INR


Sunquest Code:INR  
Epic Code:LAB3572Epic Name:INR
Synonyms:Protime; PT; Prothrombin Time; Anticoagulation
Methodology:Electromagnetic clot detection
CPT Code:85610
Test Includes:International normalized ratio (INR)
Turnaround Time:Performed and reported 24 hours/day.
Associated Links:

Specimen Collection and Processing for Coagulation Specimens



Collection Instructions

Specimen:Blood
Optimal Volume:2.7 mL (in 3 mL tube) - filled to fill line on the tube
Minimum\Peds Volume:1.8 mL (in 2 mL tube) - filled to fill line on the tube
Collection Instructions:If the patient's hematocrit is >55%, contact laboratory to obtain a special tube.
After Care:If the patient has a coagulation abnormality, apply direct pressure to the puncture site for 10 minutes; apply a pressure dressing. Instruct the patient to leave the bandage on for 12 hours.
Causes for Rejection:Overfilled or underfilled tubes; clotted specimens, refrigerated specimens. Hemolysis, if suspected to be due to in vivo hemolysis, determined on a case by case basis.


Processing and Shipping

Specimen Processing:Send whole blood or platelet poor plasma.

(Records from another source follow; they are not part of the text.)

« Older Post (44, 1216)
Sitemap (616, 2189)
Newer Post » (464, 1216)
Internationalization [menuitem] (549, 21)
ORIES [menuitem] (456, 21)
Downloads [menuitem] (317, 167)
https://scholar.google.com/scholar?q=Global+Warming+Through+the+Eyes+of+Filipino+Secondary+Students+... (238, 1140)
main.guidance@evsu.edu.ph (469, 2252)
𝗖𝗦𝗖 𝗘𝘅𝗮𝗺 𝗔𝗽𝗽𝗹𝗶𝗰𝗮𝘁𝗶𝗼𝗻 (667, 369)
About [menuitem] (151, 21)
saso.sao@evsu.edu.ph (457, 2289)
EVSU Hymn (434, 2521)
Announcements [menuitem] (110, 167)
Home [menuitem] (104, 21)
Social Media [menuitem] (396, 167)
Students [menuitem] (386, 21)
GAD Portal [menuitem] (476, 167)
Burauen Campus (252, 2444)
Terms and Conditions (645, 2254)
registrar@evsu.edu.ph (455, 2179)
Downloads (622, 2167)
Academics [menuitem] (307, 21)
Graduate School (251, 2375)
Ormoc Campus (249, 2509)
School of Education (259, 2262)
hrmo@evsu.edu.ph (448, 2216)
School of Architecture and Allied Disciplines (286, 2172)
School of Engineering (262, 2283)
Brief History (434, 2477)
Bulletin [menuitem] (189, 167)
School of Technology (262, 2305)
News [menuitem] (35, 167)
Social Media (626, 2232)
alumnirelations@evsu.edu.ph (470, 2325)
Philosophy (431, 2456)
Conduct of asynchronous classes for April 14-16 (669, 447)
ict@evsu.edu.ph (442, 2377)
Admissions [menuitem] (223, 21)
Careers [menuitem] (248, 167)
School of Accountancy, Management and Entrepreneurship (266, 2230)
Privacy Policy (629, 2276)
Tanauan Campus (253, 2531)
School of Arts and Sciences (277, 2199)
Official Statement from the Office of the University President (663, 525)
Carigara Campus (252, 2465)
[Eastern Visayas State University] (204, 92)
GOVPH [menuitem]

See Associated Link for additional processing instructions.
Shipping Instructions:Ship at room temperature. Whole blood specimens must arrive within 24 hours. If greater than 24 hours is required for transport, follow specimen processing instructions and ship frozen plasma on dry ice.
Test Performed at or Referral Lab Coagulation  (University of Minnesota Health Maple Grove Clinics, Fairview Range - FRMC, UMMC-East Bank, Oxboro Bloom, BurnsRidges, Fairview Lakes - FLMC, Fairview Ridges - FRH, Fairview Northland - FNMC, Fairview Southdale - FSH, UMMC/UMMCH-West Bank, Fairview Clinics, M Health Clinic and Surgery Center, Grand Itasca GICH)


Interpretive

Critical Range:INR: Greater than 5.0
GICH: INR >=5.0
Reference Range:
30 days or less 0.81-1.30
1-5 months 0.81-1.17
6 months and older 0.86-1.14
GICH: All ages - less than or equal to 1.3
Therapeutic Range:INR 1.5 to 3.5 depends on whether oral anticoagulation is being given prophylactically or for existing thrombosis as well as patient's overall clinical situation, risk of thrombosis. The recommended therapeutic target for most patients is 2.0-3.0. The suggested therapeutic range for inpatients with recurrent thromboembolic events or with additional risk factors in an INR of 2.5-3.5.
Limitations:INR results may be unreliable for patients with lupus anticoagulants or other antiphospholipid antibodies (anticardiolipin and/or anti beta 2 glycoprotein) or concurrent administration of other anticoagulants, such as direct thrombin inhibitors (e.g. argatroban, bivalidrudin and dabigatran). Chromogenic factor X (factor 10) and/or factor ii (factor 2) activity may be used in some patients for monitoring the effects of vitamin K antagonists. Refer to Lab Guide for these tests or contact Special Coagulation Laboratory for consultation at 612-273-4797. INR monitoring of patients on Amiodarone may need to follow an Adjusted Warfarin protocol; contact Pharmacy for details. Due to various factors which influence the INR, method differences between INR performed in the main laboratory and by point of care may lead to differences between the two results.
Use:

The International Normalized Ratio (INR) is now the most widely recommended test for monitoring oral anticoagulation because the INR, unlike the prothrombin  time (PT), reported in seconds, is largely independent of the specific instrument and reagent used. As is true for the PT, the INR becomes elevated with deficiencies in the extrinsic coagulation pathway clotting factors (fibrinogen and factors 2, 5, 7 and 10). Both the PT and the INR are more sensitive to deficiency of factor 2 than the other extrinsic factors.

 

Prolongation of the INR may occur in a number of conditions, including factor deficiency, anticoagulants, liver disease, vitamin K deficiency, disseminated intravascular coagulation (DIC), factor inhibitors, lupus anticoagulants and dilution.

 

Although the INR was originally introduced for monitoring patients on oral anticoagulants, our experience has shown the INR to be just as useful as the PT reported in seconds for evaluating the hemostatic abnormalities in liver disease. Because the INR is far more consistent across laboratories and significantly more consistent long-term within a laboratory, the PT in seconds in not reported.